The REST methods may be executed by different threads even though
they are invoked in the same session. A new interceptor has been
added to all subsystems to make sure the SessionContext is created
properly for each thread. This will fix the authentication data in
the audit log. The SessionContext has also been improved to use
ThreadLocal instead of a global Hashtable.

https://fedorahosted.org/pki/ticket/1054

--
Endi S. Dewata
From cd5e6c2d2c39db486095c5c006ace3530df6a994 Mon Sep 17 00:00:00 2001
From: "Endi S. Dewata" <edewata redhat com>
Date: Tue, 21 Apr 2015 16:29:45 -0400
Subject: [PATCH] Fixed authentication data in audit log.
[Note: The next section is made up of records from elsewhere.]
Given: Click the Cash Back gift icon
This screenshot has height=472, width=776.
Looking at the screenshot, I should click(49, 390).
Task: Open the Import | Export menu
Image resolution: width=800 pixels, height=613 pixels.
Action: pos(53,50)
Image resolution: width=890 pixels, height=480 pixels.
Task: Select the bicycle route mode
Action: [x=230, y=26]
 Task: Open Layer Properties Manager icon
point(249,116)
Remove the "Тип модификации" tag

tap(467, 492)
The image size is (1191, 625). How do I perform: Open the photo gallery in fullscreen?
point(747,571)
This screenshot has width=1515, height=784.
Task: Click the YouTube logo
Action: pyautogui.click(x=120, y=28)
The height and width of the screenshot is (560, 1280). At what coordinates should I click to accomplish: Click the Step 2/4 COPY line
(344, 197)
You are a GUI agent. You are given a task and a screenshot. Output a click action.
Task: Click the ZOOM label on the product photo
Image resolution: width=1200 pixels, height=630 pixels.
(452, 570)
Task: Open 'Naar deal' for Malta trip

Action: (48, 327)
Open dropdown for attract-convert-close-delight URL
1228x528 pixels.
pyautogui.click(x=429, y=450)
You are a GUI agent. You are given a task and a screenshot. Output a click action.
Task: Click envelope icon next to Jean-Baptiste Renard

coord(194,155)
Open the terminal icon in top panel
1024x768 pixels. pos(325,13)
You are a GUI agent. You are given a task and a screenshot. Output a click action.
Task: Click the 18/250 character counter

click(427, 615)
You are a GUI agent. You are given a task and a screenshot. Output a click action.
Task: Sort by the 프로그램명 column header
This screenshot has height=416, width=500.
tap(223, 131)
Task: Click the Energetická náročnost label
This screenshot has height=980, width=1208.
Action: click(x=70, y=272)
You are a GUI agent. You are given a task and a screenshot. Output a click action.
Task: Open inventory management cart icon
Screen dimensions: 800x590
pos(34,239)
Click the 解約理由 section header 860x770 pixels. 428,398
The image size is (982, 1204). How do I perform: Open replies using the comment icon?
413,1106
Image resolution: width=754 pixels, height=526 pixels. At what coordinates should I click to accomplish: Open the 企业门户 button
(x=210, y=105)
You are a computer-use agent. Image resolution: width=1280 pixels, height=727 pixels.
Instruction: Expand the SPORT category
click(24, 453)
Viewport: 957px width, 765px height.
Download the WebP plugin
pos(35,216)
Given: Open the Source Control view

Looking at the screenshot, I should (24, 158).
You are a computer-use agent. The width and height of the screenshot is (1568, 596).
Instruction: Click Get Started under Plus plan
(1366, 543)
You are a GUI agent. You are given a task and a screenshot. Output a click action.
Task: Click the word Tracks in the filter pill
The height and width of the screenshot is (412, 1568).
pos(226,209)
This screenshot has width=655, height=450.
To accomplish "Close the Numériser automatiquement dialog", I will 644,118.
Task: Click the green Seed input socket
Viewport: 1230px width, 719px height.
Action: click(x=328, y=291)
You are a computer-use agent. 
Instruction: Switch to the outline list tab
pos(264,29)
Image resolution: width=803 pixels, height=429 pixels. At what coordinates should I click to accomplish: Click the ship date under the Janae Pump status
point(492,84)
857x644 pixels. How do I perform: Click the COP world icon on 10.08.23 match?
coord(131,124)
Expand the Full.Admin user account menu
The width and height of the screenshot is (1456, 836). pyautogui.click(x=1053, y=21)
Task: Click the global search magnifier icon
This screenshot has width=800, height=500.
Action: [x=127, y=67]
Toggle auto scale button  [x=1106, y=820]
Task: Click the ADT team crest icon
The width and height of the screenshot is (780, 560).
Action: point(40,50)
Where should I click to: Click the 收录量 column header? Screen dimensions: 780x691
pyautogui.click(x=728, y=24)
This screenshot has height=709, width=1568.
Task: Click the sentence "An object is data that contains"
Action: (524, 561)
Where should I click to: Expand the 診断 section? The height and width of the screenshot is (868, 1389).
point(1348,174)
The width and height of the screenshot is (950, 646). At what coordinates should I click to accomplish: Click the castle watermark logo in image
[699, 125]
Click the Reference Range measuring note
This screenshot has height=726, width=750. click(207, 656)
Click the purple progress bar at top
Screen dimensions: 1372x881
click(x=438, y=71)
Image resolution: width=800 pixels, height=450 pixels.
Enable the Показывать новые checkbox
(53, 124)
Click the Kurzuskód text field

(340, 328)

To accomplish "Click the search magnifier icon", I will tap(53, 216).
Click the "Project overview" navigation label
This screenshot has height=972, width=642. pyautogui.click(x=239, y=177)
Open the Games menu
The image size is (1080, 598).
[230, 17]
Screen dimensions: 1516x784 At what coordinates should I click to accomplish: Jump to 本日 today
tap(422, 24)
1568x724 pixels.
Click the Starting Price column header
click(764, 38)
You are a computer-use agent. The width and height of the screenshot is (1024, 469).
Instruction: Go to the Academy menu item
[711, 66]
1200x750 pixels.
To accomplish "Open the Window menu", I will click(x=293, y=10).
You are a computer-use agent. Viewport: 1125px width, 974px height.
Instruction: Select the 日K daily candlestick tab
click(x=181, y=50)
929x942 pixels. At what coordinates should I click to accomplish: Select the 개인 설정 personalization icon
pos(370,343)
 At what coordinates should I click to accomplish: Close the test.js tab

The REST methods may be executed by different threads even though
they are invoked in the same session. A new interceptor has been
added to all subsystems to make sure the SessionContext is created
properly for each thread. This will fix the authentication data in
the audit log. The SessionContext has also been improved to use
ThreadLocal instead of a global Hashtable.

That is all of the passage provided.